Nel corso del 2013 sono due i precedenti della Corte di Cassazione che ci piace ricordare.

  • La sentenza n. 10739 dell’8 maggio 2013 (ud. 28 novembre 2012), con cui la Corte di Cassazione ha riconosciuto legittimo il rilievo dell’ufficio in materia di transfer pricing, anche in assenza di elusione. Secondo la Corte di Cassazione, è “necessario, da parte dell’Amministrazione, soltanto dimostrare l’esistenza di transazioni tra imprese collegate. Spetta invece al contribuente, secondo le regole ordinarie di vicinanza della prova di cui all’art. 2697 c.c., dimostrare che le transazioni sono intervenute per valori di mercato da considerarsi normali à sensi del D.P.R. n. 917 del 1986, art. 9, comma 3. Disposizione per la quale, come noto, sono da intendersi normali i prezzi di beni e servizi praticati ‘in condizioni di libera concorrenza’ con riferimento, ‘in quanto possibile’, a listini e tariffe d’uso. Ciò che, quindi, non esclude altri mezzi di prova documentali (Cass. n. 11949 del 2012; Cass. n. 7343 del 2011). La CTR, quindi, non ha correttamente interpretato la disciplina, quando ha preteso dall’Amministrazione la prova dell’elusione e particolarmente la prova di una fiscalità di favore della legge straniera e della anormalità dei prezzi di transazione intergruppo”.
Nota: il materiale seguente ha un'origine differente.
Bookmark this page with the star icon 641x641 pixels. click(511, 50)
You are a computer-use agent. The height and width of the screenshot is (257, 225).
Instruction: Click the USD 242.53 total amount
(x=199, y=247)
  • La sentenza n. 11949 del 13 luglio 2012 (ud. 4 aprile 2012), peraltro richiamata nella sentenza che si annota, dove la Corte di Cassazione aveva, invece, classificato come elusiva un’operazione di transfer pricing all’interno di un gruppo multinazionale. Per la Corte, se è vero che la violazione di una clausola antielusiva comporta (come ritenuto dal giudice di seconde cure) che l’onere della prova della ricorrenza dei presupposti di fatto dell’elusione gravi, in via di principio, sull’amministrazione finanziaria che intenda operare le conseguenti rettifiche (cfr. Cass. 22023/06), è pur vero che, “ai fini della deducibilità di un costo addebitato da una controllante ad una controllata, è pur sempre necessario che risulti, se non che il costo sia correlato a specifici ricavi conseguiti da quest’ultima, quanto meno che l’addebito di tale costo si sia tradotto in un’effettiva utilità per la controllata. L’onere di fornire la dimostrazione dell’esistenza e dell’inerenza di tali componenti negative del reddito, e qualora si tratti – come nella specie – di costi derivanti da servizi o beni prestati o ceduti da una società controllante estera ad una controllata italiana, anche di ogni elemento che consenta all’amministrazione di verificare il normale valore dei relativi corrispettivi, non può pertanto che cedere – in forza del ed principio di vicinanza alla prova – a carico del contribuente (cfr. Cass. 1709/07)”. La Corte, quindi, rileva l’erroneità dell’impugnata sentenza, laddove ha ritenuto che l’Agenzia non avesse adempiuto l’onere di provare il dedotto comportamento elusivo del contribuente, in violazione delle norme sul transfer pricing. La CTR ha, invero, del tutto pretermesso l’esame dei numerosi e consistenti rilievi, “che l’amministrazione aveva formulato in ordine all’epoca ‘sospetta’ (a fine esercizio) in cui era stata operata la contabilizzazione della predetta fattura passiva, nonchè alla natura stessa dell’operazione, consistente in una rettifica in aumento del prezzo già praticato dalla fornitrice estera su vendite quantitativamente rilevanti di prodotti software, ed in un notevole scostamento dai prezzi di acquisto degli stessi beni da parte della contribuente italiana”.